→ **WORK INSTRUCTION**:
Write out every entry exactly; the pictures do not belong in the copy.

═══

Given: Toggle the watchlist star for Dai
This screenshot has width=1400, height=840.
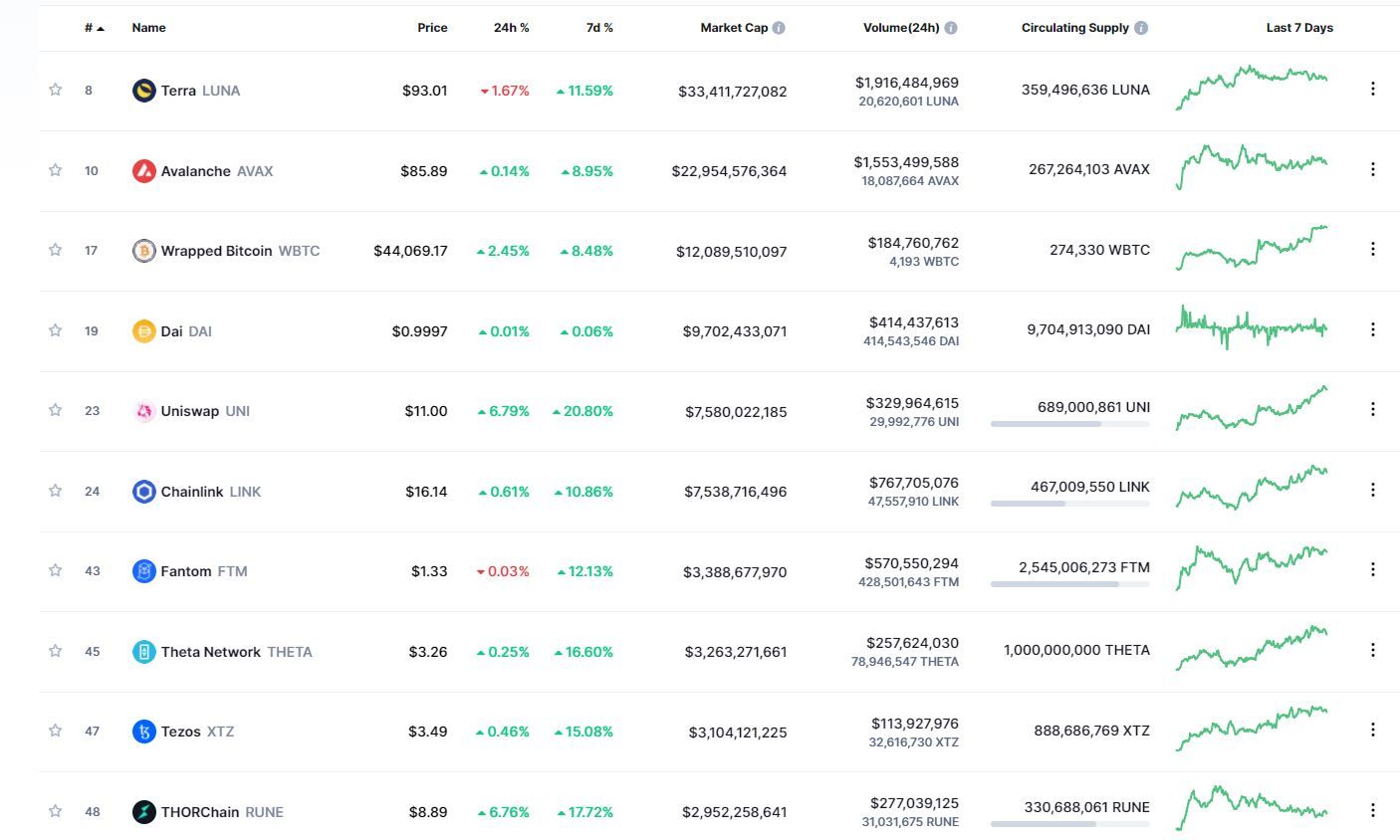Looking at the screenshot, I should [56, 330].
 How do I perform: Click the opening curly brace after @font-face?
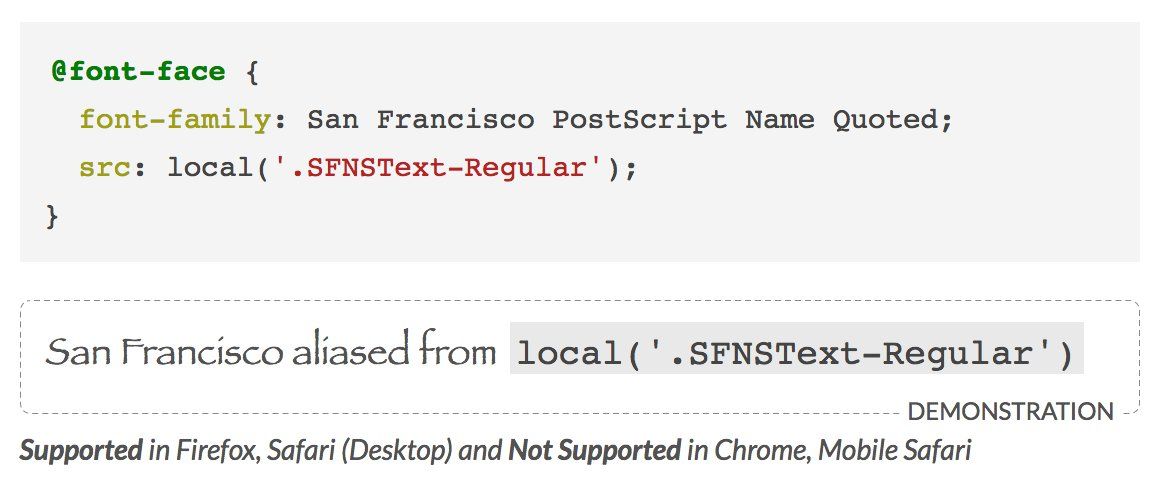[x=252, y=72]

═══

→ **OUTPUT FOR THIS EXERCISE**:
Given: Toggle the watchlist star for Dai
This screenshot has width=1400, height=840.
Looking at the screenshot, I should [56, 330].
 How do I perform: Click the opening curly brace after @font-face?
[x=252, y=72]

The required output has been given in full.